Flora Morrison ’22 (@floragmorrison on Instagram) believes the visual aspect of Instagram and Snapchat keeps the teen audience hooked. It is easy to express yourself in a picture, and Facebook and Twitter just don’t allow their users to be as expressive. Morrison appreciates many aspects of Instagram such as how it fosters the democratization of information and spreads powerful movements such as #blacklivesmatter. Although Instagram also gives her the ability to communicate and stay up to date with her cousins who live in Scotland; currently Morrison is very frustrated with social media. She claims “lately, I don’t like social media, the younger generation of kids entering the social media world are running polls every night, and are obsessed with people liking their ‘recents’ and Instagram is moving away from its roots.” Morrison reminisces of the time “when Instagram was new and people posted pictures as an art form, and no one cared about how many likes they got, or followers they had.” However, now as more people have joined Instagram, it has become a place that fosters a hierarchy with likes and followers and makes it very easy to categorize and standardize people within numerical values. Even though Morrison is tired of constantly checking up on Instagram every ten minutes, she uses social media as an escape method when she feels awkward in public. She consults Instagram and other social media to find out about someone, and often notices the standard, unoriginal “conn coll ___” in everyone’s bio. She believes that technology is still the future and it is okay to use Instagram. In her words “we should just try to engage in Instagram in the best way.”
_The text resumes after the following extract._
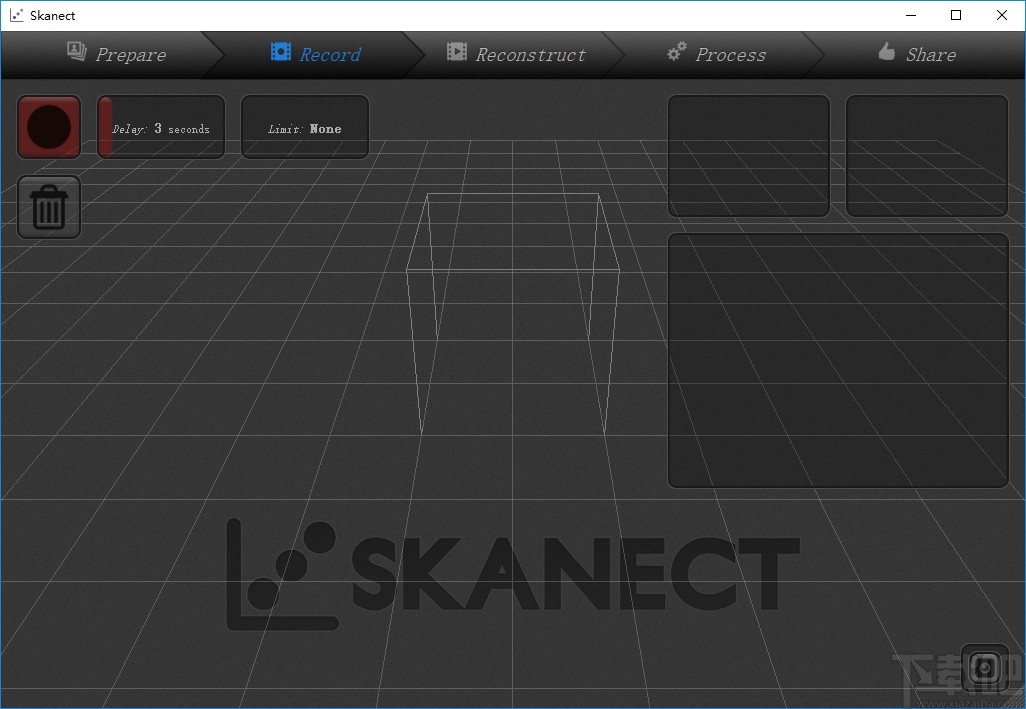
Task: Click the gears icon beside Process
Action: tap(676, 51)
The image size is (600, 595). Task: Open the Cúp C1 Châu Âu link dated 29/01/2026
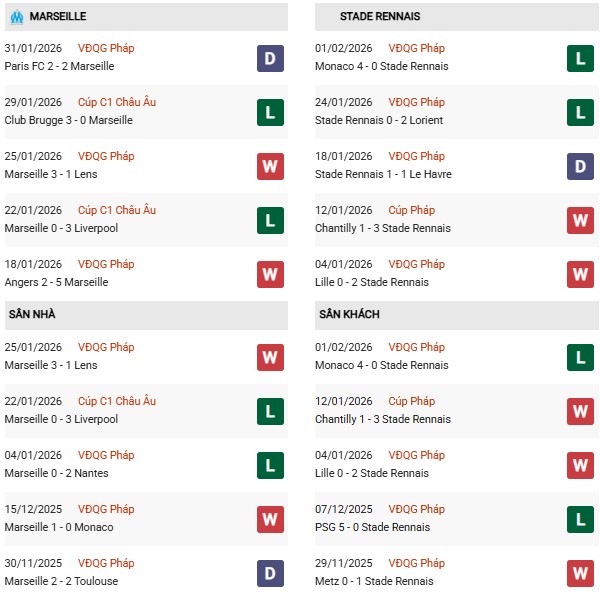pos(118,102)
Unlike Morrison, Kevin Fellows ‘22 (@kevin_fellows on Instagram) believes that the trend to be on social media is dipping and the amount of people joining social media is slowing down. Fellows claims “social media has hit a peak and it’s the biggest it will be right now.” He goes on to say that “I can’t imagine social media getting more popular than it is now, and I don’t think there will be a point in time where it will be more influential than it is currently.”
Although some people predict social media is going to fade out, and others imagine its popularity only increasing with time, one thing is for certain: social media platforms, and the ways in which we use social media, are changing. The emergence of “finstas” or “fake-Instagrams” over these last couple years reflects a shift away from many of the superficial aspects of Instagram associated with gaining followers and likes, and having to follow certain expectations of what you can and cannot post to your general Instagram audience. Finstas are usually a much more accurate depiction of someone’s mental state than normal Instagrams, but this brings up questions concerning why people even have to depict this online, why can’t they just tell their friends and family what’s going on in their lives in person? Additionally, Snapchat is most popular social media platform among American teenagers in 2018, slightly edging out Instagram. This might represent a shift away from using social media to post something for public liking, but rather to use an app for the enjoyment of communicating with people on a more personal, private level.
However, to some, no social media app compares to just texting or calling someone if the option of face to face communication isn’t possible. Taylor Chafey ‘20 doesn’t use or have any social media, besides Linkedln, because “first off its distracting, and secondly [not having social media] encourages me to interact with people face to face.” Chafey sees social media as another form of communication that’s extremely convenient to use, but she has noticed more people deciding to get off social media and get back to the basics of simply talking to someone in person.
Whether more people are going to pull the plug and delete all their social media, or keep using social media and consuming more content, Morrison believes that the healthiest answer to the social media debacle is to simply coexist with social media. “You don’t have to delete social media and rebel against it, it is an app that is [as] valid as a calculator, we need to take it into our own hands to just learn how to coexist with social media apps, because they are going to be here for a while.”